### Exercise task A
Please rewrite the book review from "When a drone" up to and including "to the sun.", putting "Jupiter" wherever "Zeus" appears.
### Exercise task B
According to the book review, which newspaper did the author of "Unmanned" once work for as a reporter?

### Excerpt to read
HOWARD GORDON (CREATOR OF “HOMELAND”) REVIEWS “UNMANNED” BY DAN FESPERMAN

http://online.wsj.com/articles/book-review-unmanned-by-dan-fesperman-1409178481

When a drone operator follows a strike order that kills 13 Afghans, he comes undone. Sounds like a plot from ‘Homeland’ or ’24.’

Since antiquity, storytellers have cautioned us about the hazards of men using technology to trespass into realms where only the gods are allowed. For giving man fire, Zeus condemned Prometheus to an eternity chained to a rock with an eagle pecking at his liver. Daedalus’s clever wings melted when his son Icarus flew too close to the sun.

Dan Fesperman’s excellent and timely ninth thriller, “Unmanned,” isn’t quite so archetypal, but it does explore the ethical conundrums of the most potent new weapon in the American arsenal: the unmanned aerial drone. Watching our enemy from the sky is one thing, but what if those same eyes are looking down at us? And who is watching the watchers? “Unmanned” is a smart and thoughtful exploration of the unintended consequences of waging war by remote control.

While the technical details of this exhaustively researched book certainly contribute to its authenticity—the author is a former reporter for the Baltimore Sun—it is his sharply drawn characters that make the novel tick. Capt. Darwin Cole’s transition from F-16 fighter jock to Predator drone operator is going smoothly: He conducts missions against terrorists thousands of miles away from behind a screen in the Nevada desert. “Each twitch of his hand,” Mr. Fesperman writes of Cole’s work, “flings a signal of war across the nation’s night owls as they make love, make a sandwich, make a mess of things, or click the remote.”

Everything changes when Cole receives a command via Internet chat from his mysterious J-TAC, or joint terminal attack controller, whom he has never met, to fire at a target in Afghanistan. The result is 13 civilian deaths, among them several children that he has become familiar with while monitoring the village of Sandar Khosh. Cole is especially haunted by the pixilated image of a young girl whose arm is severed at the shoulder yet who manages to survive the strike. She is, in the grim vernacular of drone warfare, a “squirter,” a person who has escaped the strike and is “so called because on infrared they display as squibs of light, streaming from the action like raindrops across a windshield.”

Cole is undone—or, if you like, unmanned. After being dishonorably discharged, his wife leaves him, taking their two children with her, and Cole becomes a recluse. His “memories, circling like buzzards,” are his only company in his rundown trailer, except for Jeremiah Weed, which Mr. Fesperman tells us is the bourbon of choice among pilots, though the brand reference feels more like product placement.

### Collected material
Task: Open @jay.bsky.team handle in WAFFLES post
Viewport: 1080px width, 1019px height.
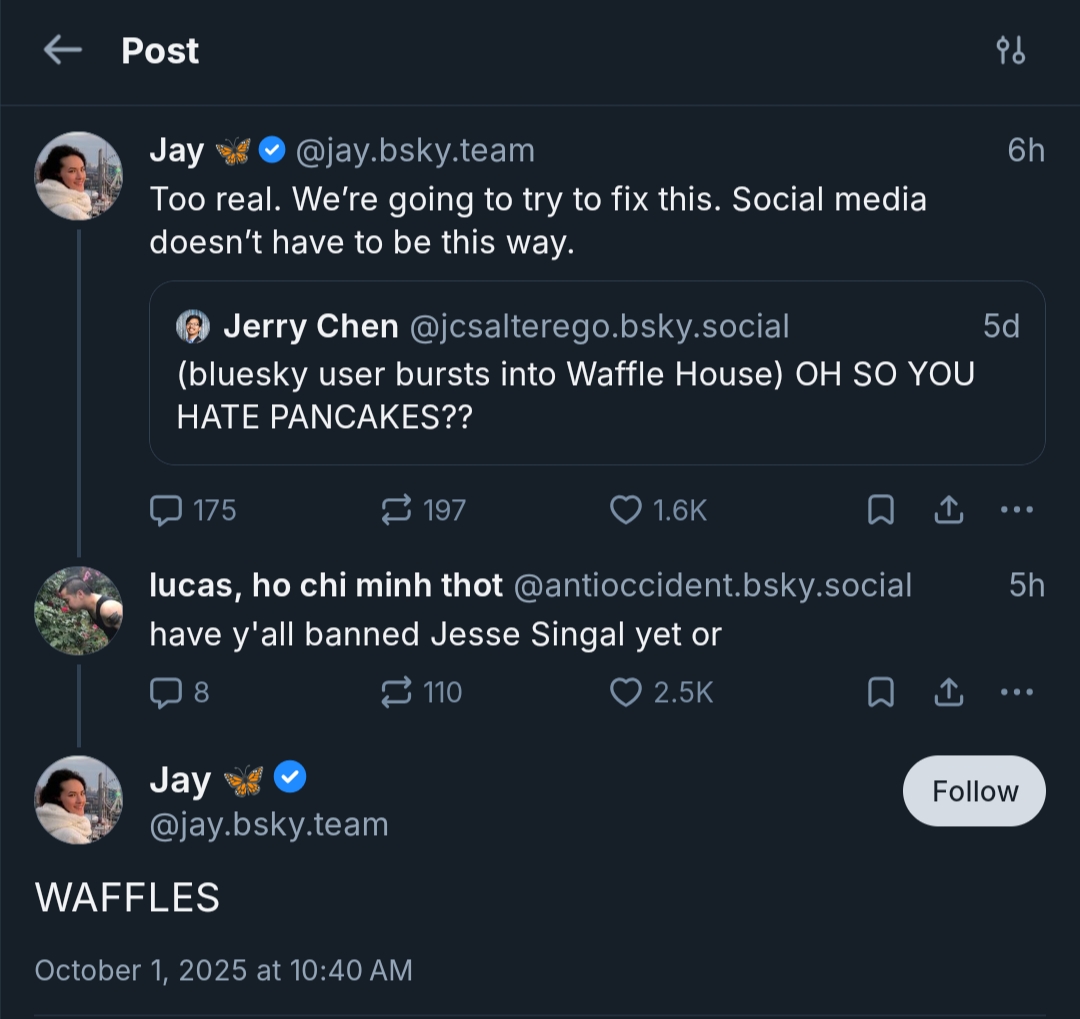Action: coord(268,825)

### Expected output A
When a drone operator follows a strike order that kills 13 Afghans, he comes undone. Sounds like a plot from ‘Homeland’ or ’24.’

Since antiquity, storytellers have cautioned us about the hazards of men using technology to trespass into realms where only the gods are allowed. For giving man fire, Jupiter condemned Prometheus to an eternity chained to a rock with an eagle pecking at his liver. Daedalus’s clever wings melted when his son Icarus flew too close to the sun.

### Expected output B
The Baltimore Sun.